Antonio Sánchez Catalán llegó andando hasta la pasarela tendida cerca de Ascó. No la habían colocado recta, sino oblicua a la corriente, con el fin de que ofreciera menos resistencia y los soldados pudieran pasar con mayor estabilidad. Debían hacerlo en hilera, a buen paso, dejando dos metros de distancia con el compañero de delante y sin entretenerse. No se trataba de un puente, sino de una delgada línea de tablas flotantes, donde rebotaba el agua del río y mojaba los pies de los soldados. La estabilidad del artefacto resultaba escasa y muchos hombres, que no sabían nadar, entraban temerosos en lo que se les antojaba una trampa mortal. El mismo miedo hacía que algunos de ellos resbalara o vacilara hasta caer al río, que se lo llevaba dando tumbos. Pero lo importante era seguir, estaban en la guerra y debían pasar al otro lado en el mayor número posible. Estaba prohibido intentar salvar a los soldados que caían al agua y los jefes gritaban que cada cual continuara a lo suyo, andando rápido sobre la línea mojada de las tablas, sin ayudar a los compañeros que se ahogaban. «¡Aprisa, aprisa! No miréis la corriente».
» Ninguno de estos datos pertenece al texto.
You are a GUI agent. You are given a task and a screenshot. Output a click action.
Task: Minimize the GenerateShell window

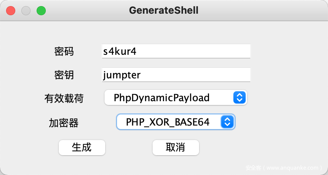(26, 11)
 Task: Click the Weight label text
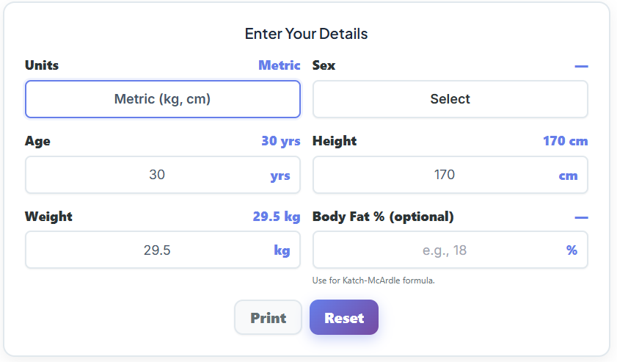(x=48, y=217)
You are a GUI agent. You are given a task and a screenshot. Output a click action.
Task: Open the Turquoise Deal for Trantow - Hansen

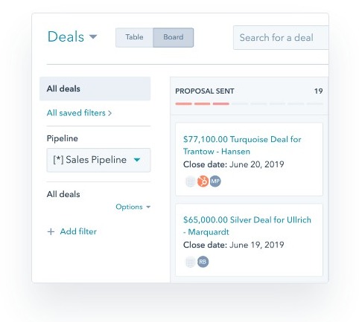(242, 145)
«Hay que cruzar cuanto antes».

Aquel 26 de julio fue una jornada casi perdida para los republicanos. Las crecidas y los aviones casi les impidieron pasar el Ebro, y sólo en la bolsa del Mequinenza logró cruzar algo más de un batallón. Los hombres habían llegado andando hasta las afueras de Gandesa y Villalba dels Arcs, dos pueblos que distaban unos diez kilómetros entre sí. Cansados, sucios por el polvo y el sudor pegados a la piel, hambrientos y muertos de sed, ansiaban ver llegar los camiones con la comida, el agua y, sobre todo, con artillería. Pero no aparecía ningún vehículo por los polvorientos caminos que venían del río.
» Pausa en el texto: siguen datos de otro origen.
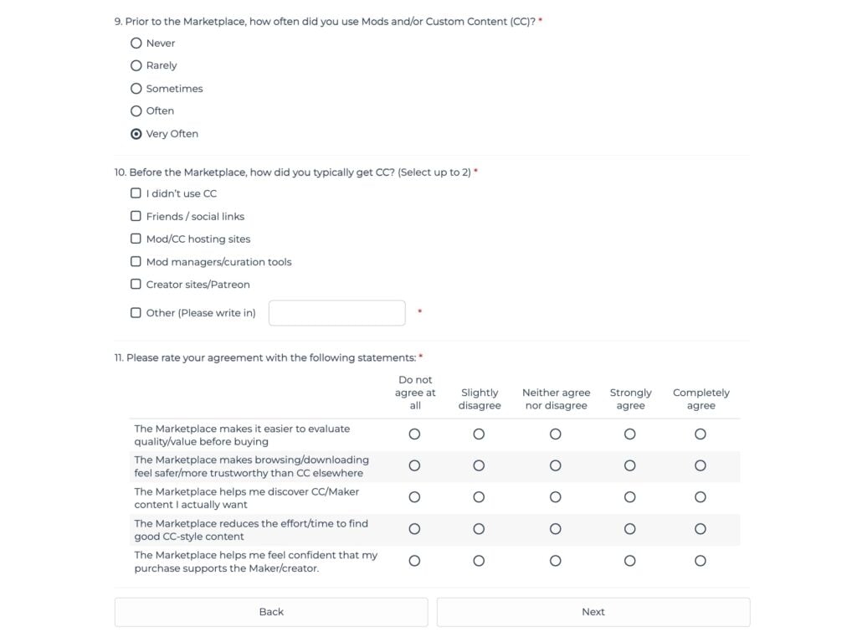
Task: Select the "Never" option for question 9
Action: coord(136,43)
Frente a ellos, los nacionales se habían fortificado a toda prisa, levantando parapetos improvisados y cavando trincheras, todavía poco profundas por la premura. Y el tiempo corría a favor suyo; si resistían, podrían fortificarse mejor y permitir que llegaran los refuerzos. Los republicanos sólo habían podido transportar algunos morteros, sin excesivas granadas, que llegaron a lomos de mulas e incluso a hombros de los soldados. Necesitaban atacar cuanto antes para derribar la línea de sus adversarios antes de que pudieran hacerse fuertes. Sin embargo, los nacionales contaban con algunas piezas de artillería ligera y pudieron contenerlos.
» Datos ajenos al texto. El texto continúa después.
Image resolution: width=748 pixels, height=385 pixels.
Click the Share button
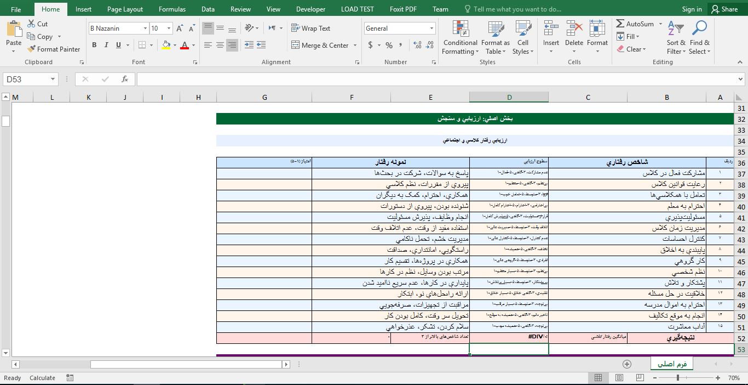tap(724, 9)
La táctica defensiva multiplica la fuerza de los débiles y debe ser aplastada por la artillería y tropas muy superiores. Éste no era el caso, porque los republicanos no eran muchos y carecían de cañones y de carros de combate. Los nacionales habían sido sorprendidos, pero habían aguantado combatiendo y replegándose, temerosos de quedar copados. Sus enemigos no habían dormido durante la noche del 25, luego habían emprendido una larga y fatigosa marcha, cargados bajo el sol por polvorientos caminos sin sombra. Necesitaban descansar, que llegaran reservas para relevarlos, los camiones de suministro, los carros y la artillería. Pero no llegaban ni relevos ni el material pesado necesario para romper el frente. En cambio, a la línea de los nacionales comenzaban a llegar refuerzos, primero desordenadamente, luego con un flujo constante y creciente.